A member of the white nationalist Council of Conservative Citizens has been a member of the Dorchester County Republican Party’s Executive Committee since April, according to a watchdog organization and a member of the county party leadership.

The Southern Poverty Law Center reported Monday that Kyle Rogers is a webmaster for the Council of Conservative Citizens, an organization descended from the White Citizens’ Council, which fought school desegregation during the 1950s and ’60s. The CofCC’s Statement of Principles says, among other things, “We also oppose all efforts to mix the races of mankind,” and “We believe that the United States derives from and is an integral part of European civilization and the European people and that the American people and government should remain European in their composition and character.”

According to Tony Piscatella, who represents Dorchester County on the State Executive Committee of the Republican Party, Rogers is one of the county-level committeemen who represent Dorchester County’s 53 organized precincts. “Mr. Rogers’ membership on the Executive Committee is the result of his election to that position by his precinct. The Executive Committee does not vet representatives from the precincts,” Piscatella wrote in an e-mail Monday night. According to Piscatella, Rogers was elected by a Summerville precinct in March 2013, and his two-year term on the executive committee began at the April county convention.

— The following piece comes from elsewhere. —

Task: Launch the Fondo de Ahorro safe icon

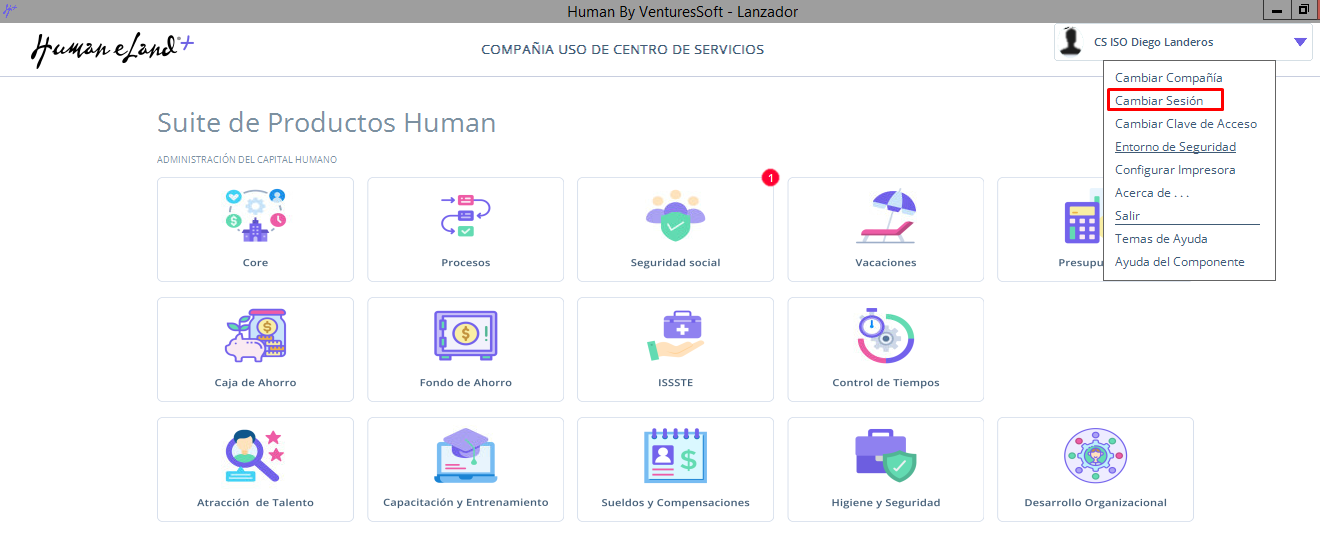Action: tap(465, 337)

The Southern Poverty Law Center blog Hatewatch reports that Dorchester County Republican Party leader Jordan Bryngelson looked into Rogers’ history, refunded his $25 membership, and asked him to resign, but that Rogers refused.

The Post and Courier ran a profile of Rogers in June 2012 that identified him as a CofCC member and quoted him as saying that African Americans “are the most privileged members of their race” and “benefit greatly from the generosity of American whites, as they always have.” But when the City Paper asked Piscatella about when he learned of Rogers’ membership in the CofCC, he wrote, “Today from you.”

“I understand that Mr. Rogers was refunded his dues and asked to resign,” Piscatella wrote. “Unless he breaks one of the Executive Committee’s rules, the Executive Committee can’t force him to do anything. He is his precinct’s rep.”

The Hatewatch blog, which has made a sport of calling out racists in Republican and far-right political groups, also recently revealed that Roan Garcia-Quintana, a then-member of Gov. Nikki Haley’s re-election committee, was a member of the CofCC. Haley’s campaign quickly dismissed Garcia-Quintana from the committee after telling the Post and Courier that the controversy was “clearly ginned up by some outside group.” In a subsequent interview with the City Paper, Garcia-Quintana declared Haley a Caucasian and confirmed that he opposes interracial marriage.